* Provided entries
--

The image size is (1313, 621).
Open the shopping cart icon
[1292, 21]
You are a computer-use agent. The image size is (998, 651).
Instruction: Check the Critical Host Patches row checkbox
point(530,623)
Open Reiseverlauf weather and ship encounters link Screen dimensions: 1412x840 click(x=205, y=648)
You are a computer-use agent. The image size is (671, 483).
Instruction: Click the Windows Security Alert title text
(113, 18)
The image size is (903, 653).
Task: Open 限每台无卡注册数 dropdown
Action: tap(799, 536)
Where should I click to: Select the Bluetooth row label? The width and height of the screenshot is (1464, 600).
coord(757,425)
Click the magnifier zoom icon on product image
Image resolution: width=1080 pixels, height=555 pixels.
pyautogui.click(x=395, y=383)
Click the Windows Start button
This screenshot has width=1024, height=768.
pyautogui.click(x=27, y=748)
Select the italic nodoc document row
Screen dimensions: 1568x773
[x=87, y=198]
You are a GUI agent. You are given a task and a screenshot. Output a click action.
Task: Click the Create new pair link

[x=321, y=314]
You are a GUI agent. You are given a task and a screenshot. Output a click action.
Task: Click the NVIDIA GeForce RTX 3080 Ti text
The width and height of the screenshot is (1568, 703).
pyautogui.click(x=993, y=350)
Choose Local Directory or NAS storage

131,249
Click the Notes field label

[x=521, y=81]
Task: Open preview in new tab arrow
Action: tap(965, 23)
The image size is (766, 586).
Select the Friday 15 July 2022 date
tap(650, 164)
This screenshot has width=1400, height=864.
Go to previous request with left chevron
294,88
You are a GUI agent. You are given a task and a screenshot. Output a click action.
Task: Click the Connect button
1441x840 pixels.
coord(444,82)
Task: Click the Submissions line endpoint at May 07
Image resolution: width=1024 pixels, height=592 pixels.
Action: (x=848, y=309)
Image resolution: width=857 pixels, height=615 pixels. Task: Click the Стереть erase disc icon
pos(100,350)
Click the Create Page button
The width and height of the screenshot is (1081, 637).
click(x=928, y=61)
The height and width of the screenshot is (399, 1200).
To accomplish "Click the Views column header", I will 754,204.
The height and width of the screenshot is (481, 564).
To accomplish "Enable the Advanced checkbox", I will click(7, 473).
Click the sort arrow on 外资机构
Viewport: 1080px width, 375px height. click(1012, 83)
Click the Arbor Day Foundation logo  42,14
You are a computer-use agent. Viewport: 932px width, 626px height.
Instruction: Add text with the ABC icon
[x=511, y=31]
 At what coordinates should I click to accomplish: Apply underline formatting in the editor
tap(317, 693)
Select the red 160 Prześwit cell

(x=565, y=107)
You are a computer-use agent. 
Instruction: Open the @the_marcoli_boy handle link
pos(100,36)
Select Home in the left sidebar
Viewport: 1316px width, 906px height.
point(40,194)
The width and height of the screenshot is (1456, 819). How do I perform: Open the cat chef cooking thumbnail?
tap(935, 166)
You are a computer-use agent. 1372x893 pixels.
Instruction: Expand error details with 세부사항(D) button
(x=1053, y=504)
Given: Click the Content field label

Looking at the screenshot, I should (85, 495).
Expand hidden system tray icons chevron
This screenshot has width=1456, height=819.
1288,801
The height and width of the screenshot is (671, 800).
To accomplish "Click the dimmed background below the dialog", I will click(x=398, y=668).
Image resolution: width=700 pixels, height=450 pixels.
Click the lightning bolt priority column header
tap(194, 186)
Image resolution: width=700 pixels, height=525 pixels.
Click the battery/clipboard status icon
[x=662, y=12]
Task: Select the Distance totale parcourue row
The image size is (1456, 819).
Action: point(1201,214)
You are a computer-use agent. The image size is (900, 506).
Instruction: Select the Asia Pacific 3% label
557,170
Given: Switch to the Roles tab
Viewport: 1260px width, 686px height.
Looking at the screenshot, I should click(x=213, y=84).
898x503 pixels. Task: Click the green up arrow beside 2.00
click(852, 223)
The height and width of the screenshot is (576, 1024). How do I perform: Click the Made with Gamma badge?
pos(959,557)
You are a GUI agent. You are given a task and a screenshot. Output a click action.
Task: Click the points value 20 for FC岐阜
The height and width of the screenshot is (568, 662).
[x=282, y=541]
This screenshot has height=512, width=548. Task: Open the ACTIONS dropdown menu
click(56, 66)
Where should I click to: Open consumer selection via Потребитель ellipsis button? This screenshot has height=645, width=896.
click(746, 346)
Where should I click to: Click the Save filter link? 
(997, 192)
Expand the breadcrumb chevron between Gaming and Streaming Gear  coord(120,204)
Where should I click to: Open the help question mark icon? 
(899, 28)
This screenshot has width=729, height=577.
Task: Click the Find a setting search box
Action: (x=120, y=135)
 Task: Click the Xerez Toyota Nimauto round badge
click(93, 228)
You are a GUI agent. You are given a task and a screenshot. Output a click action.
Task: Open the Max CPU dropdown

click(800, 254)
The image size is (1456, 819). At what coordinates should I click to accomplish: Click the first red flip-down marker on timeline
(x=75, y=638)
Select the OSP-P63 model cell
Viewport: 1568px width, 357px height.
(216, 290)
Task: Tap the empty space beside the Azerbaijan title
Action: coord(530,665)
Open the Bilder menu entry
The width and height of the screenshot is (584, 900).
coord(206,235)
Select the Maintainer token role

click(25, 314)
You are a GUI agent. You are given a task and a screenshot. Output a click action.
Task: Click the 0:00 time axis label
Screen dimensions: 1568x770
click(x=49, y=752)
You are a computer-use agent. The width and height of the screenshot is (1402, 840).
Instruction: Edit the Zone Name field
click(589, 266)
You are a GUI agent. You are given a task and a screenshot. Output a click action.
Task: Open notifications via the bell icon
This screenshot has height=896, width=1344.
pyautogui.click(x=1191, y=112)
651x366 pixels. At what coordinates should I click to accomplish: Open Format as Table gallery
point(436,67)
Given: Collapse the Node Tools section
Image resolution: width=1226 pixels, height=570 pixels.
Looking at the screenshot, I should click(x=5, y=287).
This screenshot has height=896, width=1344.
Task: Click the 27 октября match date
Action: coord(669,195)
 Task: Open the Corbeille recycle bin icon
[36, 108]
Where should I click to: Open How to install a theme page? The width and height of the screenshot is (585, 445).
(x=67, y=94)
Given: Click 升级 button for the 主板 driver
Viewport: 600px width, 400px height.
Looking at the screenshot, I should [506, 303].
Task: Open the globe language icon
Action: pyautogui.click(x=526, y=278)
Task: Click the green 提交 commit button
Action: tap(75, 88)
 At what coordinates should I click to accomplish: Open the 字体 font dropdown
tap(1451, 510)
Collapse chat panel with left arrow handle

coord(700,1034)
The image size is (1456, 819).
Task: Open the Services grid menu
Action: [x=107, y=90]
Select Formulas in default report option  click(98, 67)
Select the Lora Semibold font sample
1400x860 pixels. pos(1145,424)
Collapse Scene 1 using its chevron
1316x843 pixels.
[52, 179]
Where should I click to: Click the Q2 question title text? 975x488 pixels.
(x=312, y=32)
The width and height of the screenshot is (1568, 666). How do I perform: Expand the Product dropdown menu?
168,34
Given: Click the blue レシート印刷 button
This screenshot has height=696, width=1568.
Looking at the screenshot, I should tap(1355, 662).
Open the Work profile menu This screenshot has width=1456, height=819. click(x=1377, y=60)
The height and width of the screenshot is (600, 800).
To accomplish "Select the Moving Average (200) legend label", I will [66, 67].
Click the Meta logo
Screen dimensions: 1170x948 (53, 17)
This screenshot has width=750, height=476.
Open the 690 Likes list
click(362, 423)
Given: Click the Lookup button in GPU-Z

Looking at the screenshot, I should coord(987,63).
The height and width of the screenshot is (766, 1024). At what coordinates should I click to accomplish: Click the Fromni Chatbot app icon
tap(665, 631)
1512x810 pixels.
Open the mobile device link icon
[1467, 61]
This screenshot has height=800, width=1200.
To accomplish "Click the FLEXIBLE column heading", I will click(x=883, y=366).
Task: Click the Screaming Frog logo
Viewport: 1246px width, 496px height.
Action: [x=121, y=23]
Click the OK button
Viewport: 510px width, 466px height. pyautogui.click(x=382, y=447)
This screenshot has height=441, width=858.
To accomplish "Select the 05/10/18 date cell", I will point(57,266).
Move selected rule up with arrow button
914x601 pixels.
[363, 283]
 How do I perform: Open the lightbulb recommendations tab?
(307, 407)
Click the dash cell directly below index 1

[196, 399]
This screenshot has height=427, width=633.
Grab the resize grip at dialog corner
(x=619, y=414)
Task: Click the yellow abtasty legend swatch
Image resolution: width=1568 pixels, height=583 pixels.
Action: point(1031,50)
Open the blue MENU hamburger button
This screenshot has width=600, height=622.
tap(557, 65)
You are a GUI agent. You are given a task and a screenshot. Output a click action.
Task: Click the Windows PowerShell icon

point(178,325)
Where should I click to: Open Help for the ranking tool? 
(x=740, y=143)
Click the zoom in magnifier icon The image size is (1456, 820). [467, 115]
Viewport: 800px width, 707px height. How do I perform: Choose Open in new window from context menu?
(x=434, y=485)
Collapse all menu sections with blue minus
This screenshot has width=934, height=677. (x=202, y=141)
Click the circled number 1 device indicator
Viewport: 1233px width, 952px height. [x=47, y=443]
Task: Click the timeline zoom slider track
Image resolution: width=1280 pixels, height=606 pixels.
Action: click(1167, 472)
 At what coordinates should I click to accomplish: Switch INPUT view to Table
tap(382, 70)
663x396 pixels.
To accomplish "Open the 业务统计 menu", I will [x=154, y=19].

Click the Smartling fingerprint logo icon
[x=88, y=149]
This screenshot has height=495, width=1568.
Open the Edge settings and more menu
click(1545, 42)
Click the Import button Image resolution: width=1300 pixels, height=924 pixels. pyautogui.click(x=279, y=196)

--

* Do this
Can you print the data word for word, from its first line through the line that contains "[x=87, y=198]"?

* Output
The image size is (1313, 621).
Open the shopping cart icon
[1292, 21]
You are a computer-use agent. The image size is (998, 651).
Instruction: Check the Critical Host Patches row checkbox
point(530,623)
Open Reiseverlauf weather and ship encounters link Screen dimensions: 1412x840 click(x=205, y=648)
You are a computer-use agent. The image size is (671, 483).
Instruction: Click the Windows Security Alert title text
(113, 18)
The image size is (903, 653).
Task: Open 限每台无卡注册数 dropdown
Action: tap(799, 536)
Where should I click to: Select the Bluetooth row label? The width and height of the screenshot is (1464, 600).
coord(757,425)
Click the magnifier zoom icon on product image
Image resolution: width=1080 pixels, height=555 pixels.
pyautogui.click(x=395, y=383)
Click the Windows Start button
This screenshot has width=1024, height=768.
pyautogui.click(x=27, y=748)
Select the italic nodoc document row
Screen dimensions: 1568x773
[x=87, y=198]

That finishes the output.